Saturday, September 12, 2015

The Only Game in Town

The stock market is as crooked as the dice game in Guys and Dolls.
The stock market is down. It must be some crazy thing China has done. Those Communist countries just don’t understand how capitalism works.

No, wait! The market just went up. Did China fix its capital markets already?

Not really. More likely it’s that our Federal Reserve has hinted that it’s not going to raise interest rates any time soon because a bunch of economists are afraid of deflation.



Oh lookee there. The market is down again. It seems that a Greek finance minister has threatened to resign and people are jumping out of windows all over Europe. Why? We’ll explain later.

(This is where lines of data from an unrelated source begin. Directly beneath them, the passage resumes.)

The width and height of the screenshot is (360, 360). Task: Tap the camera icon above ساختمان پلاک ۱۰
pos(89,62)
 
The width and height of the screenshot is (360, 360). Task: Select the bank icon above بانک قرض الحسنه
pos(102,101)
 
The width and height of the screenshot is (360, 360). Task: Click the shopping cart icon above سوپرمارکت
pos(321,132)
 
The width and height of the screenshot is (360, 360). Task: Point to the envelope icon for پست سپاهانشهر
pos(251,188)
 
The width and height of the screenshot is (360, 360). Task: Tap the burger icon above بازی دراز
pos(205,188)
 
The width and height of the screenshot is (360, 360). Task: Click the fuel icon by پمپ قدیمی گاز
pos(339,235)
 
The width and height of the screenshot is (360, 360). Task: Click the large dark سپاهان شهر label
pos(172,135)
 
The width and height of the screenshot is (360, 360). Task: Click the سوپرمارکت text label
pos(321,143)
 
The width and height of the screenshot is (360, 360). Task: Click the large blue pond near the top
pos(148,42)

It’s all a hustle. The stock market is as crooked as the dice game in Guys and Dolls. One of the best scenes in that classic movie and play is when “Big Julie from Chicago” decides he’s been losing enough. To turn things around, the wise guy demands a change of dice. Then he pulls his own set out of his pocket.

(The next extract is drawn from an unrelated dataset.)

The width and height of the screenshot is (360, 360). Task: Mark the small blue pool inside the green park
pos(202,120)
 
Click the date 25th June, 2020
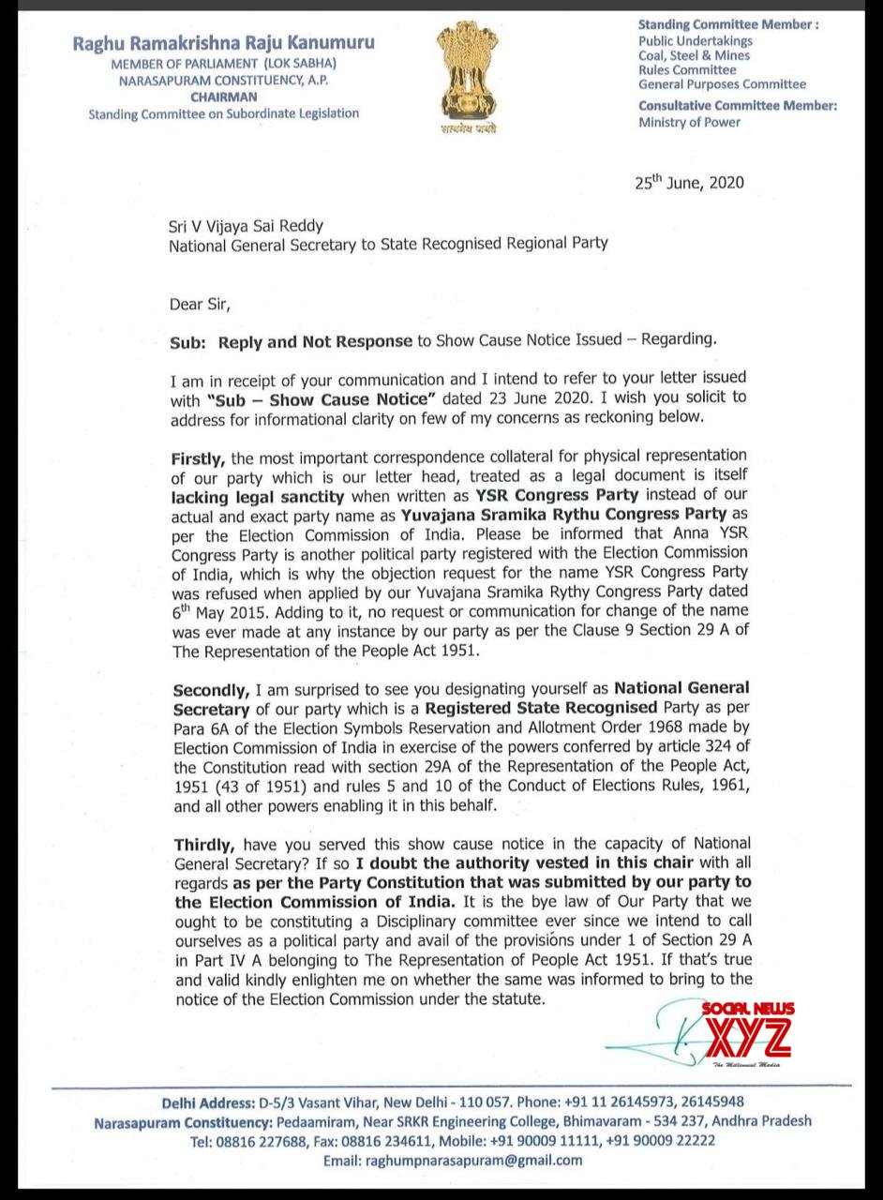point(689,182)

“But these dice don’t have no numbers on them,” Nathan Detroit says.

“That’s OK,” says Big Julie. “I got ‘em memorized.”

The stock market is like that. Every day the pros roll a giant pair of blank dice and at the end of the day they tell us whether we’ve won or lost and why. And the commentators always know exactly why.

Sure they do. But did you ever wonder why people who are so sure of why things happened before can never tell you what’s going to happen next?

Can a hiccup in Greece or China really matter that much over here? And what’s the significance of the price of oil falling? Or rising?

Don’t ask me. Ask Big Julie from Wall Street. He owns the dice.

Yet I stay in the stock market, even though I know the game is fixed. I’m like the gambler who keeps playing roulette at the local casino even though he knows the wheel is crooked. Asked why he says:
“It’s the only game in town.”

I retired (more or less) 15 years ago. Had I converted my nest egg back then to cash and buried it in the backyard, I would have fared better than someone who invested it in certificates of deposit. The other day I looked at the interest rates my bank was paying on savings. A whopping 0.2 percent. 

That’s not keeping up with inflation — and we don’t have any inflation.

So I put most of my money in the stock market and pray a lot. It’s a tricky thing for a skeptical agnostic to pull off. Sometimes I win and sometimes I lose. And I don’t know why.

I certainly don’t believe anything the so-called analysts on television tell me. If they really knew what was going on, they’d keep it to themselves and make a fortune.

In any case, most of those analysts sell stocks for a living. When they’re on the tube, they never say: “We’re in a stock bubble here. Things are going to collapse soon. You might want to think about getting out.”

Instead, when the bubble — stock, real estate, dot-com, whatever — pops, the market nosedives, and the TV geniuses say: “Wow! Where did that come from? Who knew?”

Then the banks get taken care of. And the hedge fund managers get taken care of. And the rest of us, the pilot fish of the economy, regret that we didn’t pick a better whale to seek shelter beneath.

As I’ve written before, my father — a Ukrainian immigrant — was a shrewd observer of the human scene.

When some politician would argue that raising the minimum wage was bad for the economy but cutting taxes for the rich was good, when the stock market went up and down for no apparent reason, he’d nod his head and say:

“They’re all in it together, kid. Remember that.”

And I always have.

OtherWords columnist Donald Kaul lives in Ann Arbor, Michigan. OtherWords.org.